"Pour une écologie poétique".
Extrait d'un entretien de JP Iommi-Amunategui avec Michel Deguy paru dans le mensuel L'Impossible n°5
Leur site internet étant en construction, je transcris le chapitre "poésie":
" Penser l'écologie comme une vision; non "qu'elle ait des visions" mais elle est une clairvoyance. Et que voit la vision ? Des voyants. Le voyant est objectif, lumineux. Il s'allume en alerte, ce sont les phénomènes, les "choses mêmes" qui en appellent à notre clairvoyance. multiples et terrifiants, les voyants sont au rouge. Leur appréhension n'est pas scientifique. L'écologie est affinée à ce qu'on appelle poésie. Elle fait voir. Son sens du monde, le sens du monde, est différent de celui de la mondialisation. C'est un autre monde, mais précisément c'est notre monde, confié à l'attachement soigneux des humains, à l'art, à la philosophie et à la poésie. la culture ? Son devenir culturel a été entièrement vampirisé dans l'homonymie.
Si l'écologie n'entretient pas pas sa relation avec la poésie, elle cesse. Deux mutations s'affrontent. la première est celle du culturel "phénomène social total" auquel rien n'échappe, c'est le grand mot technique de l'époque. C'est de la sortie du logos qu'il s'agit.
....
TÂCHE À RÉALISER —
Répondez aux questions suivantes sur l'extrait d'entretien.
(a) Dans quel mensuel, et dans quel numéro, l'entretien est-il paru ?
(b) Selon l'extrait, où en sont les voyants ?
(c) Selon l'extrait, que fait l'écologie si elle n'entretient pas sa relation avec la poésie ?

JEU DE DONNÉES —
....
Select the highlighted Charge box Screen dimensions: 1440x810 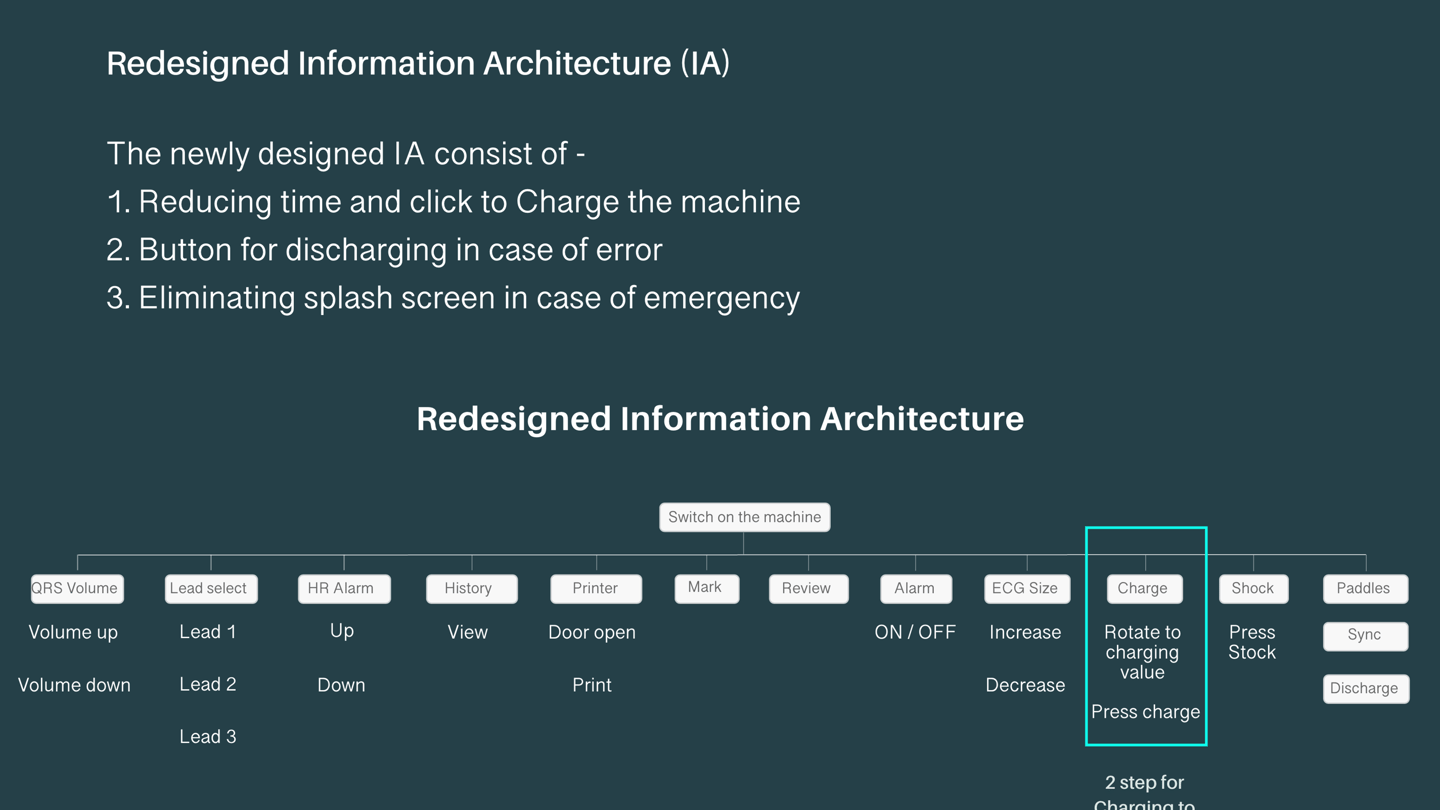1144,588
....
RÉPONSE —
(a) Dans le mensuel L'Impossible, n°5.
(b) Ils sont au rouge.
(c) Elle cesse.